Here's an article about how to find the right doctors:

pcnrv.blogspot.com/2017/12/...

Bj1069 profile image
Bj1069 in reply to Tall_Allen

Wow. Thanks a lot. You've been a great help

JoelT profile image
JoelT in reply to Tall_Allen

Hi Allan,

I agree 100% that the tissue samples should be reviewed by the Epstein lab.
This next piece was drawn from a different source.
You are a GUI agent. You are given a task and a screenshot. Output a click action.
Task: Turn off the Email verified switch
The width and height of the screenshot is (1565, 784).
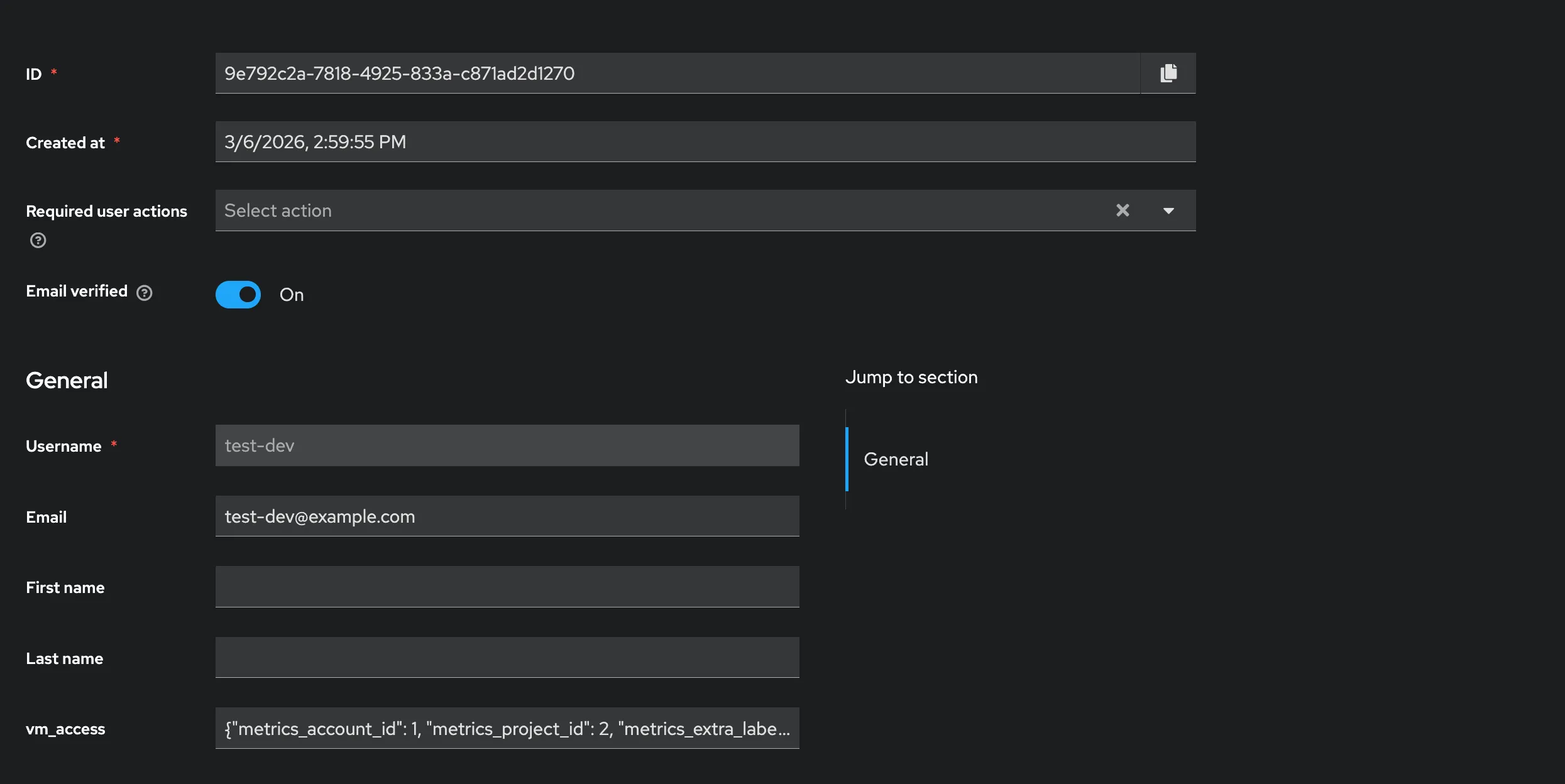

I would like to know what makes you make the statement that "your most curative option is brachy boost therapy." Where does your data come from?

Joel

CancerABCs.org

Tall_Allen profile image
Tall_Allen in reply to JoelT

While we do not have, and probably never will have, a randomized clinical trial (RCT) comparing surgery, brachy boost, and IMRT in high risk patients, we have 4 randomized trials comparing brachy boost to IMRT only (one using LDR brachy and 3 using HDR brachy). Brachy boost was significantly better than EBRT alone in all of those. This constitutes Level 1a evidence. Based on those, ASCO/CCO revised their guidelines such that EBRT alone is no longer a recommended option for high risk patients. Here are some articles about those RCTs:

pcnrv.blogspot.com/2017/03/...

pcnrv.blogspot.com/2016/08/...

For comparisons with surgery, we have Level 2a evidence. Both metastasis-free survival and prostate cancer specific survival were much better among high risk patients treated with a brachy boost. (They updated that to n=1809 at ASTRO, but the results are much the same):

pcnrv.blogspot.com/2017/02/...

There was a similar analysis from the University of Alabama at Birmingham that was smaller and shorter term, but I mention it because the patients were predominantly Gleason 8:

pcnrv.blogspot.com/2016/08/...

Bj1069 profile image
Bj1069 in reply to Tall_Allen

So I went to MD Anderson. 1.5 t imaging showing .4 x .4 cm lesion in right transitional zone , symmetrical seminal vesicals, no extracapsular protrusion, DRE (Normal), CBC , normal, electrolytes normal, urinalysis positive for white cells and protein, urine culture normal, STD panel neg, HEP neg, HIV neg, 3DFusion biopsy (neg for cancer, scar tissue from previous infection) pathology showed Gleason 3+4 in 1% of tissue from original TURP. PSA prior to Fusion biopsy 0.8. So, apparently I had a very small tumor which was completely removed during the TURP. I'll have a DRE and a PSA in six months to allow for healing (TURP and 3 biopsies in 4 months) due to trauma. So, that is my saga. Had someone ordered the MRI prior to the TURP, it would have been a much shorter, less worrisome, and much, much cheaper story. But I like the ending.